>>>>
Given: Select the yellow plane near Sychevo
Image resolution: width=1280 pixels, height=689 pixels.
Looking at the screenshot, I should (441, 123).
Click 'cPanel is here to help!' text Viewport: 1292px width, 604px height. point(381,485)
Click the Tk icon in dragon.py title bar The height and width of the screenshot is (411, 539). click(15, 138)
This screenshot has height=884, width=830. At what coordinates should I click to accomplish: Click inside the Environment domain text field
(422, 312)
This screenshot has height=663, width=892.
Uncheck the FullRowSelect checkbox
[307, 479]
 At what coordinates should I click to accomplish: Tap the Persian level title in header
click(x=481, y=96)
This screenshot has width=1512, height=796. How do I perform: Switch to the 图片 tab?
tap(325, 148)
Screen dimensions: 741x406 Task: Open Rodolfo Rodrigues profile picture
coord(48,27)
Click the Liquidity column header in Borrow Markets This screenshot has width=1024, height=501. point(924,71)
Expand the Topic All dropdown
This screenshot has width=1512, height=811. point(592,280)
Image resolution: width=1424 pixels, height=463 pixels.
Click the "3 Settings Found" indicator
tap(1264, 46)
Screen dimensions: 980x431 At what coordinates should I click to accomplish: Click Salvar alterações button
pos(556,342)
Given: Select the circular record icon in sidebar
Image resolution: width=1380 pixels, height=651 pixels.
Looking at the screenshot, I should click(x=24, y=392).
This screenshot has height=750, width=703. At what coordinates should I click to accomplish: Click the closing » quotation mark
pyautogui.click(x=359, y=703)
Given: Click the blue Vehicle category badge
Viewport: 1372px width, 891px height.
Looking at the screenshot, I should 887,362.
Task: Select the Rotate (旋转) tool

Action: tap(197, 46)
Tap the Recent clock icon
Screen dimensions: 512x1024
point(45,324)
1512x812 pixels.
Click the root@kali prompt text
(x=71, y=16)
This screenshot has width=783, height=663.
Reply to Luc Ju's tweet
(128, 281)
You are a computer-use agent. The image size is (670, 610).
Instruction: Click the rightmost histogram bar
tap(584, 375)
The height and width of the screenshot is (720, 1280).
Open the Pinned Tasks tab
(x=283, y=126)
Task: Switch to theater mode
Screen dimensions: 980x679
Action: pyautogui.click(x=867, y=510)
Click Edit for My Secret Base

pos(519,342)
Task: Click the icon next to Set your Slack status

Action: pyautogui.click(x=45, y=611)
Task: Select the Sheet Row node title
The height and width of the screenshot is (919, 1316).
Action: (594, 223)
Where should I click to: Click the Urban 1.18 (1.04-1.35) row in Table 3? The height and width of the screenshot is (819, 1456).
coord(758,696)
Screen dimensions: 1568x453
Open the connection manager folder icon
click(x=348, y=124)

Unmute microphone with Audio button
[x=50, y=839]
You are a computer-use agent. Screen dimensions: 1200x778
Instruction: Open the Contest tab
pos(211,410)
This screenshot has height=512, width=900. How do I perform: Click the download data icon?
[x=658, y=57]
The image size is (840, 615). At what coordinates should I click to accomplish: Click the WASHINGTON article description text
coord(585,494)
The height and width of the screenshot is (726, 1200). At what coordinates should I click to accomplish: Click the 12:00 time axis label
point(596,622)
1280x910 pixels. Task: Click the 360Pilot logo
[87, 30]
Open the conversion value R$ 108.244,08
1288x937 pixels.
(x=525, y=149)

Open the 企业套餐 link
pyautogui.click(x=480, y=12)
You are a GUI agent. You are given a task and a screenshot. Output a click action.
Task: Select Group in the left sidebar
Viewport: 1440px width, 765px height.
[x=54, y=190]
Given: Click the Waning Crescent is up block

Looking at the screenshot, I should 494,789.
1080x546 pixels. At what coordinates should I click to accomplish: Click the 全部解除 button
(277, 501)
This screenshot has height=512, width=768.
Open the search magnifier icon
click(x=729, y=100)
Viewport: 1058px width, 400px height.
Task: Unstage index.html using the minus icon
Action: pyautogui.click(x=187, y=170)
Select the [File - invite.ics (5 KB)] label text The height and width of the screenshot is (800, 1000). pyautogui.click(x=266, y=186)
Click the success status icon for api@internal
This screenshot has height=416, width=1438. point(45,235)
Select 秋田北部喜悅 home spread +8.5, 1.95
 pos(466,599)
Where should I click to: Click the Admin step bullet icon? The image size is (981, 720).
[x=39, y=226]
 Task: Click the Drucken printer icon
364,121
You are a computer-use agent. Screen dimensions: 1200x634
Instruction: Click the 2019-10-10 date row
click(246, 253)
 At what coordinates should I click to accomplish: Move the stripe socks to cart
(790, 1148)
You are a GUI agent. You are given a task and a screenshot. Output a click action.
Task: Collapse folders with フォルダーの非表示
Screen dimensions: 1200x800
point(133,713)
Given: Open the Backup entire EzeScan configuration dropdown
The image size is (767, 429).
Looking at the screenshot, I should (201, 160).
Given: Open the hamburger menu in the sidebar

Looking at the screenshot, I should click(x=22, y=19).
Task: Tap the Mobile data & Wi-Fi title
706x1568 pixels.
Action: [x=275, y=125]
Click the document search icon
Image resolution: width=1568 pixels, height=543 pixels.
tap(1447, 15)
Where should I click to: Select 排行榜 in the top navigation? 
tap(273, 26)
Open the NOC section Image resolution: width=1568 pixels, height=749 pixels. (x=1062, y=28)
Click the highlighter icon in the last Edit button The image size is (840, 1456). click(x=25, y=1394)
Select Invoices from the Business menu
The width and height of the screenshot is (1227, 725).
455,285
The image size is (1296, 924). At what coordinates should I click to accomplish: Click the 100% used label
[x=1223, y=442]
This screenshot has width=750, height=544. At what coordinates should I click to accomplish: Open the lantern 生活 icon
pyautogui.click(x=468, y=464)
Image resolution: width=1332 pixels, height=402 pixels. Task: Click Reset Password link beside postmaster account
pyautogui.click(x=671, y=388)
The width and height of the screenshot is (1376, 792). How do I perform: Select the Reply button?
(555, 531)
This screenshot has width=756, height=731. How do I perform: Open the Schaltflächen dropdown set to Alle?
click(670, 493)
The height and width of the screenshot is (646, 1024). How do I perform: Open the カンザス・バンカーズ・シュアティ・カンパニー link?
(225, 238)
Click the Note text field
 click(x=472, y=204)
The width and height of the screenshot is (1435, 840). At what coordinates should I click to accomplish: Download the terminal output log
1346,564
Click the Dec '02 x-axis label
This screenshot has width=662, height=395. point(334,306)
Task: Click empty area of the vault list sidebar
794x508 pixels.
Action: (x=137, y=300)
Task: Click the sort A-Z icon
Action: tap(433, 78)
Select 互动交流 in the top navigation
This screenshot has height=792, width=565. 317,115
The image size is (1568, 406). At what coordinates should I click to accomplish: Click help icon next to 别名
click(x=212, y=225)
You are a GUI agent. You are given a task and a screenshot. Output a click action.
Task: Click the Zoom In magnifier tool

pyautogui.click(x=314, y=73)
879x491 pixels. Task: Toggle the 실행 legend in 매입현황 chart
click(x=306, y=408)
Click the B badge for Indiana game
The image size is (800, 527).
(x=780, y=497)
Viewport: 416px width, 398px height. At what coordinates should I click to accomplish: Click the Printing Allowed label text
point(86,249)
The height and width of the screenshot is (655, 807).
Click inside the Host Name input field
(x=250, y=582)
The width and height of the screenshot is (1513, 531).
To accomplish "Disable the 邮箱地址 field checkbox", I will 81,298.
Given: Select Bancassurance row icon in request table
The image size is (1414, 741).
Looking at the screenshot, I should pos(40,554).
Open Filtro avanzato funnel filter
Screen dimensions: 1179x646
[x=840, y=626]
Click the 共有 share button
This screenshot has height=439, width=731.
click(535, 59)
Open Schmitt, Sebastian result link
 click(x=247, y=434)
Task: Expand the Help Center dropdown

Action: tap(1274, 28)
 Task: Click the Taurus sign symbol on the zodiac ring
<<<<
▸ **EXERCISE INSTRUCTIONS**:
Above are some records; copy exactly the lines from the one with "Select the [File" through the one with "Task: Tap the Mobile data & Wi-Fi title", both included, and no others.

▸ **SOLUTION TO THIS TASK**:
Select the [File - invite.ics (5 KB)] label text The height and width of the screenshot is (800, 1000). pyautogui.click(x=266, y=186)
Click the success status icon for api@internal
This screenshot has height=416, width=1438. point(45,235)
Select 秋田北部喜悅 home spread +8.5, 1.95
 pos(466,599)
Where should I click to: Click the Admin step bullet icon? The image size is (981, 720).
[x=39, y=226]
 Task: Click the Drucken printer icon
364,121
You are a computer-use agent. Screen dimensions: 1200x634
Instruction: Click the 2019-10-10 date row
click(246, 253)
 At what coordinates should I click to accomplish: Move the stripe socks to cart
(790, 1148)
You are a GUI agent. You are given a task and a screenshot. Output a click action.
Task: Collapse folders with フォルダーの非表示
Screen dimensions: 1200x800
point(133,713)
Given: Open the Backup entire EzeScan configuration dropdown
The image size is (767, 429).
Looking at the screenshot, I should (201, 160).
Given: Open the hamburger menu in the sidebar

Looking at the screenshot, I should click(x=22, y=19).
Task: Tap the Mobile data & Wi-Fi title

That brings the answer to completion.